Given request 1 —
Reproduce the records word for word, from their first line up to and including the line with "tap(1354, 1289)".

Document passage —
= = = = = = =

America’s Energy Future: What the Government Misses in Its Energy Outlook and Why It Matters

2024-11-24 15:50:41 source: category:Contact

The U.S. government’s new long-term energy outlook paints a picture of the future that few utilities and energy analysts actually expect to see. It underplays how rapidly coal will retreat from the market and fails to grasp the scale of growth for renewable energy compared to utilities’ plans and analysts’ expectations.

That’s a problem, because the Energy Information Administration report’s base case could be used to overstate the costs of the transition to clean energy in federal and state debates.

“It leads to an aura of inevitability to the continuation of a fossil-fuel-oriented future,” said Daniel Cohan, a Rice University environmental engineer. “I can’t count the number of times I’ve been to a talk and heard from someone from the fossil fuel industry who points to an EIA report and says this is the amount of fossil fuels we’ll need for decades on end.”

The projections in the annual report suggest several future outcomes that energy experts don’t see happening, including that:

  • Coal would be the fuel for 17 percent of the country’s electricity in 2050, which is higher than what is envisioned by utilities’ long-term plans and state targets.
     
  • Wind energy collapses when a tax credit expires at the end of this year and wind farm construction nearly ceases. Also, the report anticipates almost no offshore wind construction.
     
  • Greenhouse gas emissions would decline by an average of just 0.1 percent per year through 2050, falling far short of goals under the Paris climate agreement and meaning that government policies, technological advances and market forces would have little to no effect on emissions.

The way the EIA creates its base case for the Annual Energy Outlook has been criticized for years, in part because the projections don’t take into account future changes to laws and regulations. The EIA even stresses in the report that its base case is not a forecast. The findings “are not predictions of what will happen, but rather modeled projections of what may happen given certain assumptions and methodologies,” it says.

But there are real consequences, because EIA’s projections are widely used by federal and state officials, including in 2015 for estimates on the effects of Obama administration’s Clean Power Plan, and this year when Texas regulators used a projection showing low natural gas prices as part of the justification for rejecting plans for what would have been the country’s largest wind farm.

If treated as a forecast, the projections would raise concerns for regions such as the Midwest that are moving away from heavy reliance on coal and have seen rapid growth in wind energy. The report indicates that coal will continue to be a key part of the mix, while wind development would have almost no growth starting in the mid-2020s.

“If this report was true, the wind industry will virtually vanish in terms of construction,” Cohan said. “You’d be looking at huge job losses in places like Iowa and the Great Plains.”

The EIA’s results are based on an economic model whose outcomes vary greatly based on changes to a few basic factors. One factor is the country’s projected electricity demand, which the report says will rise by about 1 percent per year. That would be a faster pace than the last 10 years as energy efficiency and economic changes kept the growth closer to zero.

EIA’s estimate of demand growth reverberates through the report and distorts the results, said Alex Gilbert, cofounder of SparkLibrary, an energy research firm.

“This likely drives overestimates of coal and natural gas,” he said.

Coal: Leveling Off or Continuing to Fall?

= = = = = = =

Input data —

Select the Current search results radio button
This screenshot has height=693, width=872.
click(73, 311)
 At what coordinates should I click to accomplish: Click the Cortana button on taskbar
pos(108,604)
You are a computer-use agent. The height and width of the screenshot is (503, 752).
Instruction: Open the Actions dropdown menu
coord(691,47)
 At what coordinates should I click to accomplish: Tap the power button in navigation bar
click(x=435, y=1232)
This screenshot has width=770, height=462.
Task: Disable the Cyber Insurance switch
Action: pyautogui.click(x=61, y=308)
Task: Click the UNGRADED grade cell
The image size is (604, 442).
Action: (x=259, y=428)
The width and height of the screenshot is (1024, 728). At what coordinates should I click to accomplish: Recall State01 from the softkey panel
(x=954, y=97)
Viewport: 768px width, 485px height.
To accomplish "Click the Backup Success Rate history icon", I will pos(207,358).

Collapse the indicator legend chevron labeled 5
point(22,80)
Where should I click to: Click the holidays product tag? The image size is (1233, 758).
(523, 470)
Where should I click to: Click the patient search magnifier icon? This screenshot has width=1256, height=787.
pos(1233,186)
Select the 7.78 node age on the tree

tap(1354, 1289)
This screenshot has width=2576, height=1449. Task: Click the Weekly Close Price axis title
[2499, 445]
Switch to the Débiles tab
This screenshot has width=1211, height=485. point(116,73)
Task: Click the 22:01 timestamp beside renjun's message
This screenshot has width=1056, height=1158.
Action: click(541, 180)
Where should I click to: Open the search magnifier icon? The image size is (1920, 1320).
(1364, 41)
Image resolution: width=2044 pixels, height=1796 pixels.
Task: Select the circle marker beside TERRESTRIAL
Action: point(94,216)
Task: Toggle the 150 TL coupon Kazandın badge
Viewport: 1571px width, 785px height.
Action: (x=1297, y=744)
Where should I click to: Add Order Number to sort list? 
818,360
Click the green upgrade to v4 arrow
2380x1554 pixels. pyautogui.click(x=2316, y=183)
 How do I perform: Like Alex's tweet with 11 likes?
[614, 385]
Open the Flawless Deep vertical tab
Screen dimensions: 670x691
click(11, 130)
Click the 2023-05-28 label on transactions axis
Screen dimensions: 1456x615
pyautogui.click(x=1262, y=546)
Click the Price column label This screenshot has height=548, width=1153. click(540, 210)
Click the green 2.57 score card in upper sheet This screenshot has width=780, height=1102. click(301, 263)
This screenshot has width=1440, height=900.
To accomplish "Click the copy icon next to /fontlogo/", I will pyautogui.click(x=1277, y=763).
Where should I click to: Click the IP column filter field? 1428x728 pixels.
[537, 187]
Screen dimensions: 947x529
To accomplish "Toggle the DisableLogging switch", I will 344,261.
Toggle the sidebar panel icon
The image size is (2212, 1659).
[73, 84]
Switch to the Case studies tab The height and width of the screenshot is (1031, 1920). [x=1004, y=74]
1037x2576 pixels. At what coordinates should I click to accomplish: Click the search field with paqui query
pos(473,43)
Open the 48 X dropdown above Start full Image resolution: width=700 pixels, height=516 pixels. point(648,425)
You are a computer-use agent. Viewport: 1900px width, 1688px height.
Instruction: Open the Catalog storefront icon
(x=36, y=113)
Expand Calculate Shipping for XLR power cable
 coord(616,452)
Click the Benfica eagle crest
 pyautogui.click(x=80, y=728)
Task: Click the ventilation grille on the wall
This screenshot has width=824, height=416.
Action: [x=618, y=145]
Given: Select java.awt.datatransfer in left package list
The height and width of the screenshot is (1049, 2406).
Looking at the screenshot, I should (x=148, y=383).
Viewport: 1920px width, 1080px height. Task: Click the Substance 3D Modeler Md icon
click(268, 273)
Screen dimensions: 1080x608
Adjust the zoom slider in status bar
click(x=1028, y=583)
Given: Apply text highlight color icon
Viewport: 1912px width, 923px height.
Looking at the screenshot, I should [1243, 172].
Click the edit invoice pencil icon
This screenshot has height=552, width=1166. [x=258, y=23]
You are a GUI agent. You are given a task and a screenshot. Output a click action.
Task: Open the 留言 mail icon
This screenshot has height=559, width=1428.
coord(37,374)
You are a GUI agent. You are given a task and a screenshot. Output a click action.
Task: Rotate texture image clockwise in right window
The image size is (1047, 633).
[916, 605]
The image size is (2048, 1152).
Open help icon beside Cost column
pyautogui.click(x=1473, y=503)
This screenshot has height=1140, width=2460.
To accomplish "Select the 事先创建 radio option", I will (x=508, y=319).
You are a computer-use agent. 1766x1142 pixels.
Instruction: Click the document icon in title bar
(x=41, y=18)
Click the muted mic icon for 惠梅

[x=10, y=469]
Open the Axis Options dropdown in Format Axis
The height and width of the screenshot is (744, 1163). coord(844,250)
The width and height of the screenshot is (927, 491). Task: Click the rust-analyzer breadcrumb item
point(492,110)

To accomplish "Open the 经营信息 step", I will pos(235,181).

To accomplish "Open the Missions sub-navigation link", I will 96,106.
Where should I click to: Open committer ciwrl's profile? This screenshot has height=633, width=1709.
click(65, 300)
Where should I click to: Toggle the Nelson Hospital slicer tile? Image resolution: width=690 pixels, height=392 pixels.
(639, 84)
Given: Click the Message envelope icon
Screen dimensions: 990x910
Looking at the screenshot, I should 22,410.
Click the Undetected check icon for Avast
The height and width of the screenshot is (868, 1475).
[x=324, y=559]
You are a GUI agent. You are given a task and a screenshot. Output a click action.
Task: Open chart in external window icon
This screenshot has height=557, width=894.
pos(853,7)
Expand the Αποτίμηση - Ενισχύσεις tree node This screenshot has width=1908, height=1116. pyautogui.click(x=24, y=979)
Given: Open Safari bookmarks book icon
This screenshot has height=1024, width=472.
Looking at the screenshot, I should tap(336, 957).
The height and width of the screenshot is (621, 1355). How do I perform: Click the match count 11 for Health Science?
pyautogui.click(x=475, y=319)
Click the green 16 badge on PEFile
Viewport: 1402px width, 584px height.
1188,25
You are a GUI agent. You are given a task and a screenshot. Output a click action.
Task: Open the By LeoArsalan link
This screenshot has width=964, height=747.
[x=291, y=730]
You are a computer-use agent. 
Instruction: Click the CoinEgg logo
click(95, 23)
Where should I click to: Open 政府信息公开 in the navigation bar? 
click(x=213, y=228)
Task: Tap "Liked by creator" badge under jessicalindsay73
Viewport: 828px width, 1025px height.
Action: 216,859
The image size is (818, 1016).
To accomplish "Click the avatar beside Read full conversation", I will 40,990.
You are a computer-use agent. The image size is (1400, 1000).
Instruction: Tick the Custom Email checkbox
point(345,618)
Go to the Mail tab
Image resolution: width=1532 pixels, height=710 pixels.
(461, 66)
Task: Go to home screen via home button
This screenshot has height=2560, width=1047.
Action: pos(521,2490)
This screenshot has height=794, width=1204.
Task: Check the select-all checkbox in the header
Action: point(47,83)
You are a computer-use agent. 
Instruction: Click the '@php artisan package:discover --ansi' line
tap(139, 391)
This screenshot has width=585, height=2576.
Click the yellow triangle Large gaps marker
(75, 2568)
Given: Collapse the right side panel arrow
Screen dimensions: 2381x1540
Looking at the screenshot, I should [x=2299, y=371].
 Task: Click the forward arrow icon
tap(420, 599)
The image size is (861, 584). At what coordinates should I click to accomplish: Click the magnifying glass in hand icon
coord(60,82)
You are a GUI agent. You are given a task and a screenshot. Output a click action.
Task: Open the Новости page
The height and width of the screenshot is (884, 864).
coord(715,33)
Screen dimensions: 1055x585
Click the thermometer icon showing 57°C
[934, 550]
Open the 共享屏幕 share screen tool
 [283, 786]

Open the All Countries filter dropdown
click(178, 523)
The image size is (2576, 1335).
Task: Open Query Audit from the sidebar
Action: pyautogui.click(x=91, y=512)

= = = = = = =

Given request 2 —
Continue the article on the EIA's long-term energy outlook from its last line onward.

Task answer 1 —
Select the Current search results radio button
This screenshot has height=693, width=872.
click(73, 311)
 At what coordinates should I click to accomplish: Click the Cortana button on taskbar
pos(108,604)
You are a computer-use agent. The height and width of the screenshot is (503, 752).
Instruction: Open the Actions dropdown menu
coord(691,47)
 At what coordinates should I click to accomplish: Tap the power button in navigation bar
click(x=435, y=1232)
This screenshot has width=770, height=462.
Task: Disable the Cyber Insurance switch
Action: pyautogui.click(x=61, y=308)
Task: Click the UNGRADED grade cell
The image size is (604, 442).
Action: (x=259, y=428)
The width and height of the screenshot is (1024, 728). At what coordinates should I click to accomplish: Recall State01 from the softkey panel
(x=954, y=97)
Viewport: 768px width, 485px height.
To accomplish "Click the Backup Success Rate history icon", I will pos(207,358).

Collapse the indicator legend chevron labeled 5
point(22,80)
Where should I click to: Click the holidays product tag? The image size is (1233, 758).
(523, 470)
Where should I click to: Click the patient search magnifier icon? This screenshot has width=1256, height=787.
pos(1233,186)
Select the 7.78 node age on the tree

tap(1354, 1289)

Task answer 2 —
The projections in the latest report, released Jan. 24, describe coal falling from 28 percent of the U.S. electricity supply in 2018 to 17 percent in 2050. Most of the decrease would be in the next decade, followed by a leveling off.

The idea of coal holding onto 17 percent of the market in 2050 makes little sense because almost no new coal plants are being built in the United States due to high costs, and the existing ones would be well beyond their useful lives by 2050, said Joshua Rhodes of the University of Texas at Austin.

“To think that we’re going to have the same amount of coal from here on out until 2050 is to assume that these coal plants are going to run into their 70s, and that’s just not happening,” he said.

Instead, many electric utilities have announced plans to shut down their coal-fired power plants sooner than previously expected and to accelerate development of wind and solar power. Xcel Energy last year became the first major utility to announced it would go to zero carbon emissions throughout its eight-state territory by 2050.

Other forecasts are more in line with the market’s apparent trajectory. For example, the New Energy Outlook from BloombergNEF shows coal down to 1.9 percent of U.S. electricity generation by 2050.

David Fritsch, part of the EIA team that wrote the report, says the coal projection shows that the least profitable plants will close down and that some coal plants will remain competitive and keep operating.

Offshore Wind: States See a Different Future

The report recognizes that renewable energy’s share of the electricity market will grow. It projects an increase from 18 percent in 2018 to 31 percent in 2050, with most of the gains coming from solar power.

While that would be significant increase, it’s less than what is implied by the plans of major utilities that are taking steps to phase out most of their coal plants, and state targets calling for a partial or complete transition to renewable or carbon-free energy. Even leading coal-burning utilities, such as Southern Company, have announced major transitions away from the fuel.

EIA’s projection for wind energy shows a decrease in new construction after the phaseout of a federal tax credit this year, followed by a long period with little growth. That suggests that construction would slow to a point that would devastate the wind industry.

“To say that the industry comes to a standstill is a little much,” Rhodes said.

Even if there is a slowdown in new onshore wind farm construction, there is likely to be substantial growth in offshore wind. Yet the report shows only 60 megawatts of offshore wind would be in place by 2050, a figure that is less than one-tenth the size a single project, Vineyard Wind, that will likely begin construction this year off of Massachusetts. Several states, including Massachusetts, New York and New Jersey, now have targets that call for thousands of megawatts of offshore wind power.

Christopher Namovicz of EIA said the wind energy outlook is highly sensitive to natural gas prices, with wind becoming less competitive when gas prices are low, which happens in the report’s base case.

On offshore wind, he said the report does not yet take into account state-level policies because those “are still in something of a state of flux, and it isn’t clear what incentives will be available or how they will play out.”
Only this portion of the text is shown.